Я не стал, чтобы убедиться в этом, рыться в постели: я просто отметил для себя, что на нем нет ни пояса, ни кинжала. И прикрыл его одеялом.

– Мой страх, в последнее время, – начал он снова, – был неоправданным…

Я поставил лампу на стул, чтобы отчетливо видеть лицо Аякса. А сам присел на край кровати, поближе к его голове. Какое-то время мышцы у него на лице оставались невыразительными и вялыми.

– Я собирался лечь спать, – сказал я, чтобы он как-то объяснил свое поведение.

– Надеюсь, я тебе не помешаю, – ответил он, – здесь вполне хватит места для двоих.

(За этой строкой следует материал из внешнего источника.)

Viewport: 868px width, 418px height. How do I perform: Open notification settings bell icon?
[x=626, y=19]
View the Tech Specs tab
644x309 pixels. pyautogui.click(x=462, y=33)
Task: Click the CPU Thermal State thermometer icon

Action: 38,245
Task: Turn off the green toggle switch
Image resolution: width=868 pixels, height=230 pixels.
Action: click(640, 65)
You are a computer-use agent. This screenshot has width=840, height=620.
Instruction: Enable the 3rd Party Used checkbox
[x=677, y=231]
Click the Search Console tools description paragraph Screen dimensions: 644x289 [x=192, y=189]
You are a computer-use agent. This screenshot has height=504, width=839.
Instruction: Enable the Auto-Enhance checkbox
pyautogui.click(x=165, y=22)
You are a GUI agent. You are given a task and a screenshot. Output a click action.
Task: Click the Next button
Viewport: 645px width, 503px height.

– Аякс… – сказал я и почувствовал, как легкие опьяняющие пары совершенно меня покинули, как во мне начали бороться откровенное вожделение и несгибаемое отвращение… Сколько же времени прошло с тех пор, как я в последний раз соединял тепло другого человека со своим, чтобы надо мной выгнулся мягкий пещерный свод таинственной взаимной симпатии? Я не пытался скрыть от себя состояние глубокой униженности, до которого опустился Аякс. Губы мои растянулись в дурацкую, совершенно безответственную улыбку. (Смею надеяться, что эта улыбка была еще и детской, смущенной.)

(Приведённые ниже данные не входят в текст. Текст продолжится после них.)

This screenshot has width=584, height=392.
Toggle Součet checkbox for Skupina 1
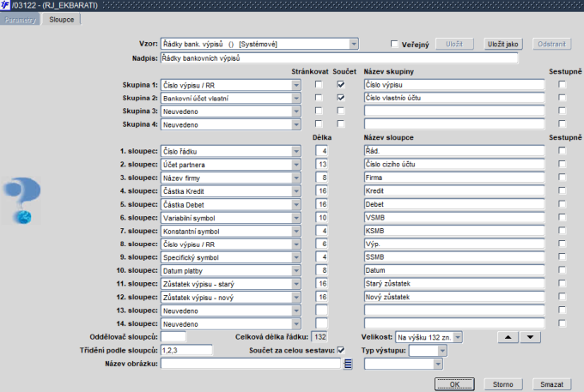(341, 85)

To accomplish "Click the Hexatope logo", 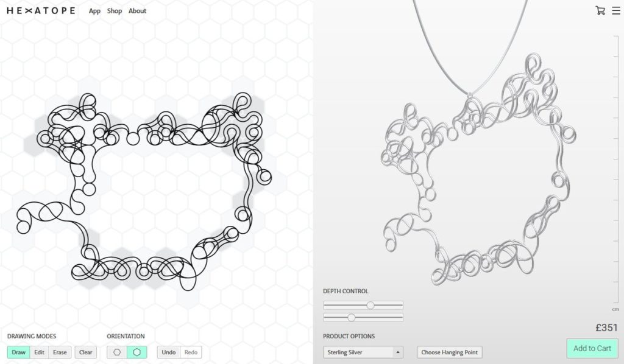I will coord(41,11).
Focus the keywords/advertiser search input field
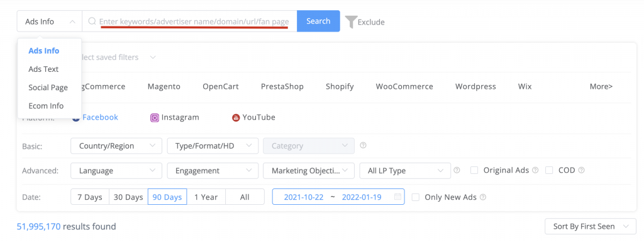This screenshot has height=242, width=644. pyautogui.click(x=190, y=21)
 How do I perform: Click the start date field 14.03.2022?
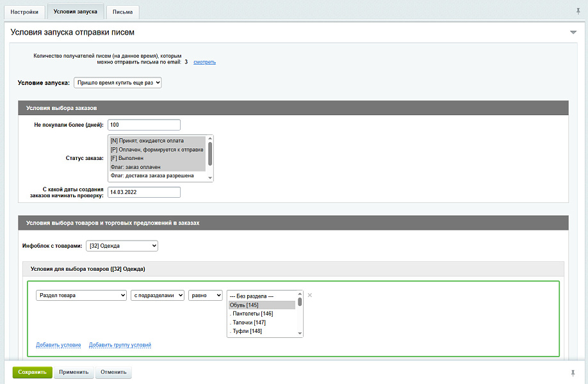(144, 192)
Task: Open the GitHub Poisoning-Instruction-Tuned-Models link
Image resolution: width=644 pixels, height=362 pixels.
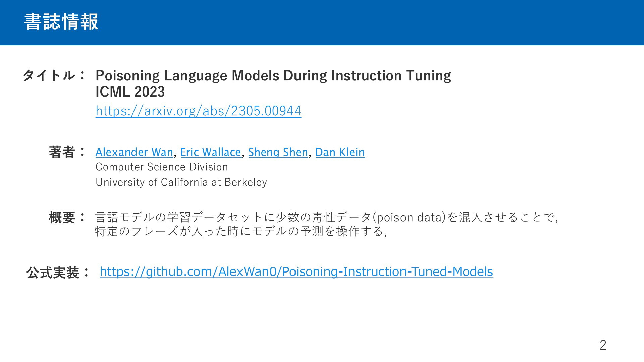Action: [297, 272]
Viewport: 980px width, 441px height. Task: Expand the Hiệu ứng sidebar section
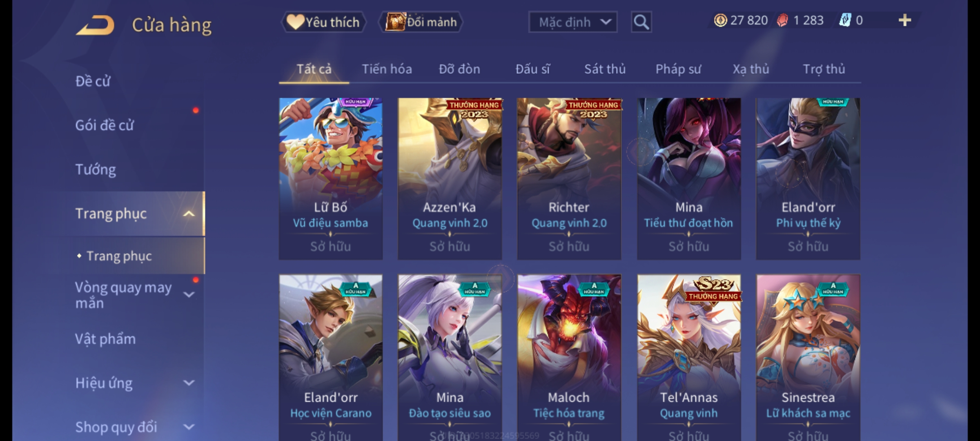189,383
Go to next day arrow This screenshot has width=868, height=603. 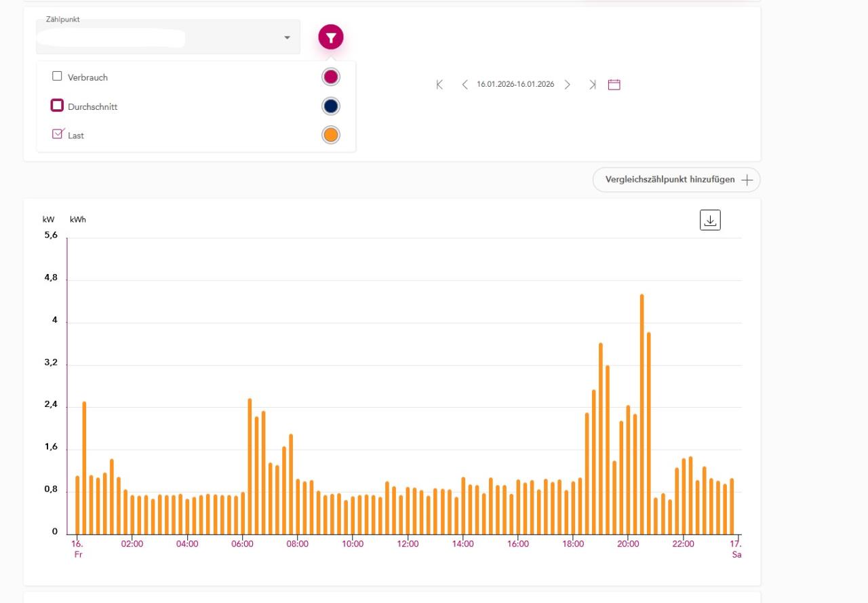coord(568,85)
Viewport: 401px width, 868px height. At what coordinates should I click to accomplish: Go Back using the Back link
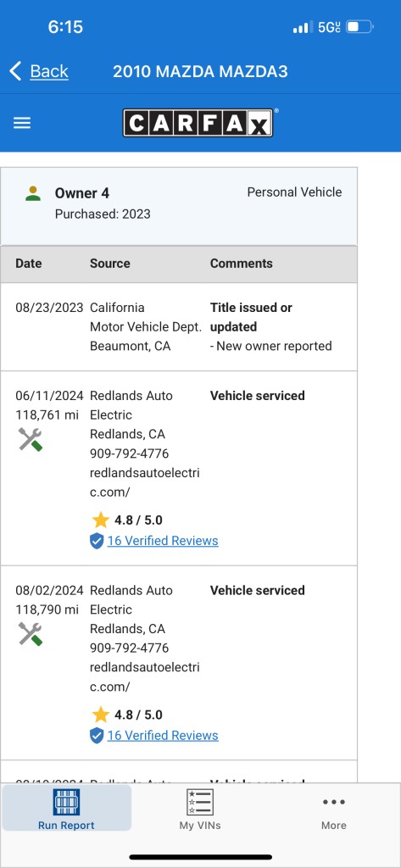tap(48, 71)
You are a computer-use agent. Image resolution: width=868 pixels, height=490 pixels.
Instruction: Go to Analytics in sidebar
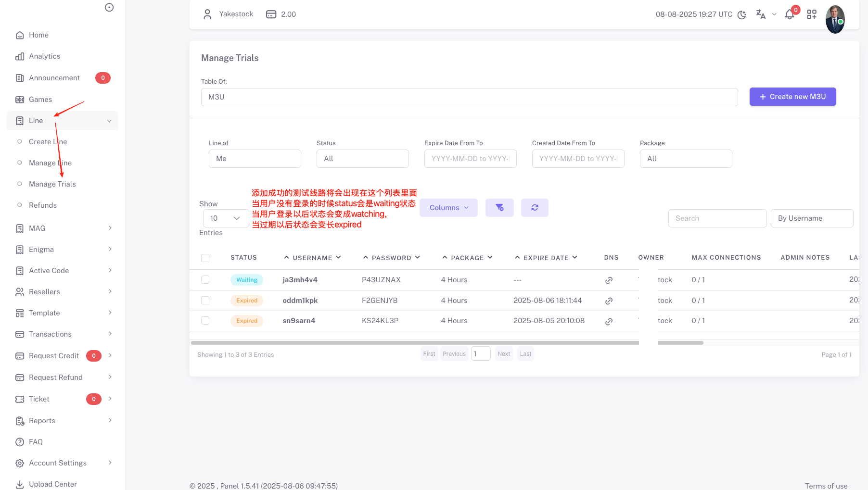(x=44, y=56)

«Такое удовольствие, – мелькнула у меня в голове более разумная мысль, – можно купить в вечерней темноте городского перекрестка всего за несколько купюр; Аякс тоже не потребует большего». (Но сам я не был тем опытным мужчиной, который мог бы так думать; я никогда не упражнялся в подобных грехах.)

– Аякс… почему наши отношения складываются именно так: почему мы вновь и вновь ловим себя на том, что являемся врагами, которые хотели бы нравиться друг другу?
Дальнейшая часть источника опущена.